- _Exercise description_:
Below are records; copy every line among them that contains the word "number".

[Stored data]
<<<<

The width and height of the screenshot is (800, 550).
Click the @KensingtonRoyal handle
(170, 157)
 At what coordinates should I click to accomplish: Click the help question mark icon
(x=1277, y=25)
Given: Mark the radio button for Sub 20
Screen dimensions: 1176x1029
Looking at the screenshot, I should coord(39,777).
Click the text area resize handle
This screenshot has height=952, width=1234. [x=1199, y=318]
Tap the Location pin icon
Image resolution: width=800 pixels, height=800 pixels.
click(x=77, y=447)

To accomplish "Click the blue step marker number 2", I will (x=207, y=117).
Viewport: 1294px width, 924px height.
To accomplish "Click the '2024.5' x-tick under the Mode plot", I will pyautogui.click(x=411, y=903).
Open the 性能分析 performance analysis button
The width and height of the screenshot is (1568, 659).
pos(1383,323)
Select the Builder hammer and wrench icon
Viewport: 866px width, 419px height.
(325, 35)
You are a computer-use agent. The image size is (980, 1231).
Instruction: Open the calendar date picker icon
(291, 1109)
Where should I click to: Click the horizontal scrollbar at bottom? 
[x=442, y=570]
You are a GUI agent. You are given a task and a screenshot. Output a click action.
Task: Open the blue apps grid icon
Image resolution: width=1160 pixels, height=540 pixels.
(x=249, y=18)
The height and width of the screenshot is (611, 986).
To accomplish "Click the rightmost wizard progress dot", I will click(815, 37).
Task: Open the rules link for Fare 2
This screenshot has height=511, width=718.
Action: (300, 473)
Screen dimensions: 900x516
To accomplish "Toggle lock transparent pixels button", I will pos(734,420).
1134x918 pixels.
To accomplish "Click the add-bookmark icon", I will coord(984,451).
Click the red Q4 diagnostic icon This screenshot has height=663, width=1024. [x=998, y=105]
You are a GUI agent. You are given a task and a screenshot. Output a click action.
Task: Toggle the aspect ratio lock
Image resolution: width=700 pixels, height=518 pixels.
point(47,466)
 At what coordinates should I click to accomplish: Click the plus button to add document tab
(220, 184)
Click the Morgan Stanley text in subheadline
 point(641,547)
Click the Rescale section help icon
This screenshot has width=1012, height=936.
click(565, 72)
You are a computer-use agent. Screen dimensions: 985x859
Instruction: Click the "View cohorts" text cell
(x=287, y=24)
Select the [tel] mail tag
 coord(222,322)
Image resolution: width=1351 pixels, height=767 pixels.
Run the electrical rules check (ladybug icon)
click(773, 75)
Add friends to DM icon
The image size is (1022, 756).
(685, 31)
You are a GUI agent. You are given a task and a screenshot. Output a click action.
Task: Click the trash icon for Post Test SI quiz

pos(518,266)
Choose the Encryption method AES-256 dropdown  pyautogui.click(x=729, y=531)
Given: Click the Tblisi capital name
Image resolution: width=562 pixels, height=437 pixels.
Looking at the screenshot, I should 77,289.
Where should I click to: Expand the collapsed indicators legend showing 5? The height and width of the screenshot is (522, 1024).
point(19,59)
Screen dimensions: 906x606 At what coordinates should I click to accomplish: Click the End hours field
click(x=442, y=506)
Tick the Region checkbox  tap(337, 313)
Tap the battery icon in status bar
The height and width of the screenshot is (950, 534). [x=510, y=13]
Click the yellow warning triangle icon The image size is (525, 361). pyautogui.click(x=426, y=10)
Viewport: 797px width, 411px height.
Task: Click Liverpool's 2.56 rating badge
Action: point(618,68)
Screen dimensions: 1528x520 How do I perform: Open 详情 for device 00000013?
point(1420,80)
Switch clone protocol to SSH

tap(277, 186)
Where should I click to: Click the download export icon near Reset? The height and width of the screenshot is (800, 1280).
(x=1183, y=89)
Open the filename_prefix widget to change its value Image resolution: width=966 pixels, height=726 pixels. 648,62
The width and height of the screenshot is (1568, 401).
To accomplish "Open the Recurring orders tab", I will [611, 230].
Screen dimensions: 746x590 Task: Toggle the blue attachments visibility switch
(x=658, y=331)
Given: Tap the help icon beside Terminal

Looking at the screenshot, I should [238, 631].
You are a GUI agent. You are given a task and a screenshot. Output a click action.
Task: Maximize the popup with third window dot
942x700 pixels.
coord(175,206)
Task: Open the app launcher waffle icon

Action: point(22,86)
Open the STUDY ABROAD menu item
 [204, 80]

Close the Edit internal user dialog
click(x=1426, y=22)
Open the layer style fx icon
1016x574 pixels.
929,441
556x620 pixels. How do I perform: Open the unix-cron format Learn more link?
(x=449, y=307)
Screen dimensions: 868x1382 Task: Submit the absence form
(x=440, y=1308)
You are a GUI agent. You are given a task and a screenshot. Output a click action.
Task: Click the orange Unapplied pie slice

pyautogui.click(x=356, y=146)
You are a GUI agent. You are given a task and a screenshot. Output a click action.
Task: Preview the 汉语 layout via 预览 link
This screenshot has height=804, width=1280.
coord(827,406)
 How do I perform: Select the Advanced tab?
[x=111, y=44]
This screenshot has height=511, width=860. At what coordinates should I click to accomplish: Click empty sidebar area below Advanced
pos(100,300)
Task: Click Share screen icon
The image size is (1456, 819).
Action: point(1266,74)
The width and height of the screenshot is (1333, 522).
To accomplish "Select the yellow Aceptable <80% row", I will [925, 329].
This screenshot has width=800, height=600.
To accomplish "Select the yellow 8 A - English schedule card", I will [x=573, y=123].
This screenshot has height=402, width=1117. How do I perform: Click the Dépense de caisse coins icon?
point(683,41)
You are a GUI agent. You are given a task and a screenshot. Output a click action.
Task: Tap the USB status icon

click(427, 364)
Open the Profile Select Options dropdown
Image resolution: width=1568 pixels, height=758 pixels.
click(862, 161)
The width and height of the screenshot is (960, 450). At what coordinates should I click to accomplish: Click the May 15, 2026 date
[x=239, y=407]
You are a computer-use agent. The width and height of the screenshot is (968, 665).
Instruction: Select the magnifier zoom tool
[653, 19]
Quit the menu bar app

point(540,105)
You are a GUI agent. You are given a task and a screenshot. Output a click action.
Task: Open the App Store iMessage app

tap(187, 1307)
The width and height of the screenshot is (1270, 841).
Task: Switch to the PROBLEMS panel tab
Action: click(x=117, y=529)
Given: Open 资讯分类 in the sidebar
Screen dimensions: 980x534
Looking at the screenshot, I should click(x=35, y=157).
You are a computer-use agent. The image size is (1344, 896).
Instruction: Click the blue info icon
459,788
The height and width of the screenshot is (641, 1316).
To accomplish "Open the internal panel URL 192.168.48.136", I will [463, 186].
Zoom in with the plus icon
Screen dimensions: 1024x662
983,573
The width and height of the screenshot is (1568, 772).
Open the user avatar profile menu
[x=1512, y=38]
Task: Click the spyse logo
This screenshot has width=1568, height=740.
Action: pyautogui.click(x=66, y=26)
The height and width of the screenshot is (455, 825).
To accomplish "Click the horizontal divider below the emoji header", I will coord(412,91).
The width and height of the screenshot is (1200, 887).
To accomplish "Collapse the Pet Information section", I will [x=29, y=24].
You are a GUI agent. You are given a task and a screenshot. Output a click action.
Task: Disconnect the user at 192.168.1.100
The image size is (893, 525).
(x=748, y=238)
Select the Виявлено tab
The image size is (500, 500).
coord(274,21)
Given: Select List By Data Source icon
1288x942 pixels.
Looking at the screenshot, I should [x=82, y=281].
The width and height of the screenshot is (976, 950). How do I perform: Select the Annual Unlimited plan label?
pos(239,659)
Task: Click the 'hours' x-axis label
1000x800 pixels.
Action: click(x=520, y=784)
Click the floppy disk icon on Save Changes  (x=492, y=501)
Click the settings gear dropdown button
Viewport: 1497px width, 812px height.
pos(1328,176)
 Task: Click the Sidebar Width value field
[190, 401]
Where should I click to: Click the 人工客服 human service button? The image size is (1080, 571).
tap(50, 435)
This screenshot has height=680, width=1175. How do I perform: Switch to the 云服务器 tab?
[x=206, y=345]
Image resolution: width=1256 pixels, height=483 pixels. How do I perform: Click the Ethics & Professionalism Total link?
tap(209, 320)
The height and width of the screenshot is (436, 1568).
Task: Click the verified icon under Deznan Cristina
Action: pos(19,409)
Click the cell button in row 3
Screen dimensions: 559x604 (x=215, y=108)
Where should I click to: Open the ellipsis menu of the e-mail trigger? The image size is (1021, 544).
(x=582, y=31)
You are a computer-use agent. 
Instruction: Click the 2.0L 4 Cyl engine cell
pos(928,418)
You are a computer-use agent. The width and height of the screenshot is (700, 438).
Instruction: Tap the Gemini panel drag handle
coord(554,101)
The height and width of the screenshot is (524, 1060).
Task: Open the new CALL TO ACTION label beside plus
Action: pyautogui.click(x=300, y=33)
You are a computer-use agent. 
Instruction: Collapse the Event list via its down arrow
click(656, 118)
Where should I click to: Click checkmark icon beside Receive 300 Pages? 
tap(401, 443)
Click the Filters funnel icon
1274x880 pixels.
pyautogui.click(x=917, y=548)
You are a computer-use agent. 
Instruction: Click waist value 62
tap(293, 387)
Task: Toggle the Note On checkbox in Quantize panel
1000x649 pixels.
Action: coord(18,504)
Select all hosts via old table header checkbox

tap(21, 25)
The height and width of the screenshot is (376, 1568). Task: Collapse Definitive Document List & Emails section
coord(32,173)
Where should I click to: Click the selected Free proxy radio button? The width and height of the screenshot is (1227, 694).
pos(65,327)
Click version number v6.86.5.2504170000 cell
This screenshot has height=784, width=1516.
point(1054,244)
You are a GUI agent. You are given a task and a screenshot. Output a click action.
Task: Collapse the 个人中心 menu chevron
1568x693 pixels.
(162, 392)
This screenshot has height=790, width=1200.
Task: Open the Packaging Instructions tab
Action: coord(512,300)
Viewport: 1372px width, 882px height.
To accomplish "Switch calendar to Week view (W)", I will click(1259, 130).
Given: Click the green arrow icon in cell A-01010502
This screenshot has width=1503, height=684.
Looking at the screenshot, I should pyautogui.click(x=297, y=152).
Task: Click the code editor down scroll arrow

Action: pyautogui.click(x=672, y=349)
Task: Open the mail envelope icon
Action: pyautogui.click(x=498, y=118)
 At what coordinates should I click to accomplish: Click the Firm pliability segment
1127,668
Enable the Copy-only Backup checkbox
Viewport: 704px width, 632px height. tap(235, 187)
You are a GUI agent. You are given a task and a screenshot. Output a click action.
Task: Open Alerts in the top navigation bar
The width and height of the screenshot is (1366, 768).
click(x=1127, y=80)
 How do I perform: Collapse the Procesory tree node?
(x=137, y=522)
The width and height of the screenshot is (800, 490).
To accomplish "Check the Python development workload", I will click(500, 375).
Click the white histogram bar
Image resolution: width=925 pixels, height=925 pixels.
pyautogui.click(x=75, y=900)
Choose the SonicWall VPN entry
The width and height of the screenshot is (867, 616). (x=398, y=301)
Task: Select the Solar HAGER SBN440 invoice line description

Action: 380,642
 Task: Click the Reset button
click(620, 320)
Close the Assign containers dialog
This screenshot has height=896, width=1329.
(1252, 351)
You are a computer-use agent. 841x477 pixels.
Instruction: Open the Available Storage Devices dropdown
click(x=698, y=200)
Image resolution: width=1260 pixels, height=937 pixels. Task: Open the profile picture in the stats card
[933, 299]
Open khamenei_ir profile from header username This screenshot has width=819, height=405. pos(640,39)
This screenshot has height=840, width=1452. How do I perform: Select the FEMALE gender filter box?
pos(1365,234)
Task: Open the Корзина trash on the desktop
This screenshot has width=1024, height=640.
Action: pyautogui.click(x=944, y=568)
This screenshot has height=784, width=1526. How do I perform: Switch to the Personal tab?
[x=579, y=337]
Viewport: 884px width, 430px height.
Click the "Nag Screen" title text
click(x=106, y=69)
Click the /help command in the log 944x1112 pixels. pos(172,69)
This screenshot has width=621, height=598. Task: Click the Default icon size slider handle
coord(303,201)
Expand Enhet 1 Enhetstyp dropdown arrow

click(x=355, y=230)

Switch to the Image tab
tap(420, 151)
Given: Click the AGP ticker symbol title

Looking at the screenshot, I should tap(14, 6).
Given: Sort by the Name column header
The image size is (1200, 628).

>>>>

- _Task output_:
To accomplish "Click the blue step marker number 2", I will (x=207, y=117).
Click version number v6.86.5.2504170000 cell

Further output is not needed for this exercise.